**** Task material ****

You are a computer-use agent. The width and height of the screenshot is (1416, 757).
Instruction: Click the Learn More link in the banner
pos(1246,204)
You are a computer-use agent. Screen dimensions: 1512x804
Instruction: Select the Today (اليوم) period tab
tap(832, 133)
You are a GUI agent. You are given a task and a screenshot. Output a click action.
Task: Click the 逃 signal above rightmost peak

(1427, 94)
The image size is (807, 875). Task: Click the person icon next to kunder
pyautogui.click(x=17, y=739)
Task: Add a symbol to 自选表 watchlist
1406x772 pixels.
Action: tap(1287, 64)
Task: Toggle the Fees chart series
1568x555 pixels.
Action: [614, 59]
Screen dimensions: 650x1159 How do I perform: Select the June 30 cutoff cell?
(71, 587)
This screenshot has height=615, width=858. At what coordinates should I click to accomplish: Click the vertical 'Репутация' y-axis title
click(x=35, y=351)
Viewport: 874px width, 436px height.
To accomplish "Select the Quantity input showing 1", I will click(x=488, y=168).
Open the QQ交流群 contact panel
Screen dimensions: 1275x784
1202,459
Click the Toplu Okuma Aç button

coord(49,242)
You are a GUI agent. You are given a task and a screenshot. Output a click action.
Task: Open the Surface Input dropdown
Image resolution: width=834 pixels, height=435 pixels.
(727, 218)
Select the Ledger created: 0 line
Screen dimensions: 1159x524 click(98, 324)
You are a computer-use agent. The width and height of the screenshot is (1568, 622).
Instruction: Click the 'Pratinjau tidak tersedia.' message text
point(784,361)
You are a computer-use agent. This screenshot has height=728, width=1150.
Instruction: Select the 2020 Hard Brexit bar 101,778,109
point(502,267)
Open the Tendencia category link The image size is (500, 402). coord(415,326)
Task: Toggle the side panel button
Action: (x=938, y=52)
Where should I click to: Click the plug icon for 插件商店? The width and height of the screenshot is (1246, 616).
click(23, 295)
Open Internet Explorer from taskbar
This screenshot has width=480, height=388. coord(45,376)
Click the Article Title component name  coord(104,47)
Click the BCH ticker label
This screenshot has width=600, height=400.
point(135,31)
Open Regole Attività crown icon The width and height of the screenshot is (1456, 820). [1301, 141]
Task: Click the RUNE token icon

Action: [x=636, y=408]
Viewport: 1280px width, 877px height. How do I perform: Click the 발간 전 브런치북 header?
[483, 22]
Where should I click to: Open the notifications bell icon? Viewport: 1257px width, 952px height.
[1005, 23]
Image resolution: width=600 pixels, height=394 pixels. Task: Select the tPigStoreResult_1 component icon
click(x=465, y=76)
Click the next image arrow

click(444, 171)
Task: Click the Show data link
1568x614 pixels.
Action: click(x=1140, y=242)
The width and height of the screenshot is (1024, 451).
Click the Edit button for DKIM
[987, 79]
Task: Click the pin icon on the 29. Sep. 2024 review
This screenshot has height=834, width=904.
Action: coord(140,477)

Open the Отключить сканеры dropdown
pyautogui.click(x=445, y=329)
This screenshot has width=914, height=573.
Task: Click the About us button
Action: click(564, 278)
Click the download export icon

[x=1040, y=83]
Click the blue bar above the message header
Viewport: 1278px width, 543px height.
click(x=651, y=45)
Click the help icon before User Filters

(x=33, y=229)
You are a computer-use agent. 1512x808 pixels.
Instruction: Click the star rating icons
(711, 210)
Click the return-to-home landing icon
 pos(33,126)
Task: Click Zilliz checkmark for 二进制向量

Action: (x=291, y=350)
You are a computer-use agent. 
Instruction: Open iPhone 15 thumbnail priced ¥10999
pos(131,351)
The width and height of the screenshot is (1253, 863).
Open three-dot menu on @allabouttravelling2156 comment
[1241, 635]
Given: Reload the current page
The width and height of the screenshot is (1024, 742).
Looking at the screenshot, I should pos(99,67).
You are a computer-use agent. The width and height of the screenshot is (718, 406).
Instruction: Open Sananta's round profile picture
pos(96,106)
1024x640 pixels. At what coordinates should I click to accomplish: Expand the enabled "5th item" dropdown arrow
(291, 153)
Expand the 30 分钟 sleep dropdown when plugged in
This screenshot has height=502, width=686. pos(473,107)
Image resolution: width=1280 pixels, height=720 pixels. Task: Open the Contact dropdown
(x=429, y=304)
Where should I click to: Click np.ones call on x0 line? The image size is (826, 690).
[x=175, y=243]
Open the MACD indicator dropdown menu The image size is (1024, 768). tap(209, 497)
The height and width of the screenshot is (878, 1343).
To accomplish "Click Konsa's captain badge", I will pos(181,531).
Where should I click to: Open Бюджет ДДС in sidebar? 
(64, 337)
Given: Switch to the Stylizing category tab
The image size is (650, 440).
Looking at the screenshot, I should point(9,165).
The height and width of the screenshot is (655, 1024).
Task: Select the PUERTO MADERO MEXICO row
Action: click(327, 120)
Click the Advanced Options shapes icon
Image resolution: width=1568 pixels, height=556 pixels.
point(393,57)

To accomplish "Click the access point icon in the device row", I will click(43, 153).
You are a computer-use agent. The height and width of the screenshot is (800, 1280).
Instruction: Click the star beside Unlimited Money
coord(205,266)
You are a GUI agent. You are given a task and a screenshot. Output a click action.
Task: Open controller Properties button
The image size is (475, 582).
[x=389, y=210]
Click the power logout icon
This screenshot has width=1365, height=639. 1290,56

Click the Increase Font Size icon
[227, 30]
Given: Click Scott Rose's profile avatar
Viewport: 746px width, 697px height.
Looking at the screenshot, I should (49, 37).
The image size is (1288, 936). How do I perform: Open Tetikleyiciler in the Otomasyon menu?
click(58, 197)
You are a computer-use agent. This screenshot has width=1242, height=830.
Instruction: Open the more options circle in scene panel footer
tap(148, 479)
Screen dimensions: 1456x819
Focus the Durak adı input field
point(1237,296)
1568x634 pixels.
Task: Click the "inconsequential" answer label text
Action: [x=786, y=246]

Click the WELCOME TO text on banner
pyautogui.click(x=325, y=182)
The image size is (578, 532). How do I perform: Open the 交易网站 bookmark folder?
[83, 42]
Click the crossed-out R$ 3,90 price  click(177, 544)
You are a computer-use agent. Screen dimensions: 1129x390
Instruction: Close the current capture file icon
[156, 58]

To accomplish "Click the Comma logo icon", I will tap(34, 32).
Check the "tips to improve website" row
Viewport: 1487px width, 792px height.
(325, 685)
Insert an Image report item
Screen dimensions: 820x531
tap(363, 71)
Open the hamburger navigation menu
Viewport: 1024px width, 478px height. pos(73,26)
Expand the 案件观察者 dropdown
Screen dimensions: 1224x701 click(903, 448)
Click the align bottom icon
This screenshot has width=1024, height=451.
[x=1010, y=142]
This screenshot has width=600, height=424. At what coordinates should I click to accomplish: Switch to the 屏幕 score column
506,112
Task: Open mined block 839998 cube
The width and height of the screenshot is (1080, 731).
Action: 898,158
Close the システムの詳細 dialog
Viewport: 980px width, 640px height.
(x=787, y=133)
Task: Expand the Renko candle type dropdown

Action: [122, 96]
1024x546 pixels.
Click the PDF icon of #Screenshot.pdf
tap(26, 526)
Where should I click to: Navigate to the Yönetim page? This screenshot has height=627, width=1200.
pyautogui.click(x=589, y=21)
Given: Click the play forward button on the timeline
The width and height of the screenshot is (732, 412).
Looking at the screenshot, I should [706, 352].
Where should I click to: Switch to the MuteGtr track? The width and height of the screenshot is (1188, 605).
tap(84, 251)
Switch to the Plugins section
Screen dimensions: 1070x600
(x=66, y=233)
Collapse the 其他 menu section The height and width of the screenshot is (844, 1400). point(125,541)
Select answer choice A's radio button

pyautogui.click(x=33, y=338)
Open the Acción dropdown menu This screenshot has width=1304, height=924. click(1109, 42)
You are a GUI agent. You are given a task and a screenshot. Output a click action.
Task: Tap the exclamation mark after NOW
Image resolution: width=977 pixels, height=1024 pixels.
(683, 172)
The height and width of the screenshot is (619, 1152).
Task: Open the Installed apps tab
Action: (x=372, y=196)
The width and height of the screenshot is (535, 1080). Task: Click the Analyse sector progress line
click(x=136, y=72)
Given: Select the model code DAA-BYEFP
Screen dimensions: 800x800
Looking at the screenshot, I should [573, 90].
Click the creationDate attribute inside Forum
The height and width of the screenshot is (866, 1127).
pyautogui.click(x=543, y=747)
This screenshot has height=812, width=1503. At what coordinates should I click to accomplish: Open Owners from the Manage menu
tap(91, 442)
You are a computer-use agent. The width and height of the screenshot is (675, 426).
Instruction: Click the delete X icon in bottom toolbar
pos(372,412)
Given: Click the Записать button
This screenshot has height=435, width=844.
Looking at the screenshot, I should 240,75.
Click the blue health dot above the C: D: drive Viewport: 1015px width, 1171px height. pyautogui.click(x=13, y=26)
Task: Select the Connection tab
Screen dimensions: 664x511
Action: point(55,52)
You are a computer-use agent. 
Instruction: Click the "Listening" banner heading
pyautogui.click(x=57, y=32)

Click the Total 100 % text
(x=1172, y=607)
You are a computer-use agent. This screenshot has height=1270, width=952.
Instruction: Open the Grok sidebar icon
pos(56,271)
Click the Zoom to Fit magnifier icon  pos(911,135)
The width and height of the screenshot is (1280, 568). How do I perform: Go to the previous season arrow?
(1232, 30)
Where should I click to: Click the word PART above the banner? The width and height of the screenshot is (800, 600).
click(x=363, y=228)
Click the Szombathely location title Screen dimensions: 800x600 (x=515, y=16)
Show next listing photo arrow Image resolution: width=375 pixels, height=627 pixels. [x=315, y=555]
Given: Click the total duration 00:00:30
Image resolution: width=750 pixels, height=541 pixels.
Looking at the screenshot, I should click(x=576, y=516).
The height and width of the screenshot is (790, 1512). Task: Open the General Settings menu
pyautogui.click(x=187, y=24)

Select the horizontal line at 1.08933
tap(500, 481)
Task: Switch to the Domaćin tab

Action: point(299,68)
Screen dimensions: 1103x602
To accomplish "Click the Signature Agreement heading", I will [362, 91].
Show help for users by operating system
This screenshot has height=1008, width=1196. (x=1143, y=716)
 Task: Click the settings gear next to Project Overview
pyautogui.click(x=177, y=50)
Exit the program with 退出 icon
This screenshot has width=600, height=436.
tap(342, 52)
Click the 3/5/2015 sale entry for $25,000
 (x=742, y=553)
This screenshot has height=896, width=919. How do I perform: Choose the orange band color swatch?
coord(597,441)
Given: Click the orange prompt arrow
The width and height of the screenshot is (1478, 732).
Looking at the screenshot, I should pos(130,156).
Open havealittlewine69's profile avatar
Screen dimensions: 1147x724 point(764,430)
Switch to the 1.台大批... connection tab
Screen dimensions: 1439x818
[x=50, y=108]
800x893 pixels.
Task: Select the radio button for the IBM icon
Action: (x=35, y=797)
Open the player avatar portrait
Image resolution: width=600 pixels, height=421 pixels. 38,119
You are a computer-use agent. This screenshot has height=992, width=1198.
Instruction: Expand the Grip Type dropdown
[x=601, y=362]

****

▶ **Directions for this task**
Reproduce the entries exactly, starting at their first line and stopping after the line with "is (1568, 622).".

▶ **Result for this task**
You are a computer-use agent. The width and height of the screenshot is (1416, 757).
Instruction: Click the Learn More link in the banner
pos(1246,204)
You are a computer-use agent. Screen dimensions: 1512x804
Instruction: Select the Today (اليوم) period tab
tap(832, 133)
You are a GUI agent. You are given a task and a screenshot. Output a click action.
Task: Click the 逃 signal above rightmost peak

(1427, 94)
The image size is (807, 875). Task: Click the person icon next to kunder
pyautogui.click(x=17, y=739)
Task: Add a symbol to 自选表 watchlist
1406x772 pixels.
Action: tap(1287, 64)
Task: Toggle the Fees chart series
1568x555 pixels.
Action: [614, 59]
Screen dimensions: 650x1159 How do I perform: Select the June 30 cutoff cell?
(71, 587)
This screenshot has height=615, width=858. At what coordinates should I click to accomplish: Click the vertical 'Репутация' y-axis title
click(x=35, y=351)
Viewport: 874px width, 436px height.
To accomplish "Select the Quantity input showing 1", I will click(x=488, y=168).
Open the QQ交流群 contact panel
Screen dimensions: 1275x784
1202,459
Click the Toplu Okuma Aç button

coord(49,242)
You are a GUI agent. You are given a task and a screenshot. Output a click action.
Task: Open the Surface Input dropdown
Image resolution: width=834 pixels, height=435 pixels.
(727, 218)
Select the Ledger created: 0 line
Screen dimensions: 1159x524 click(98, 324)
You are a computer-use agent. The width and height of the screenshot is (1568, 622).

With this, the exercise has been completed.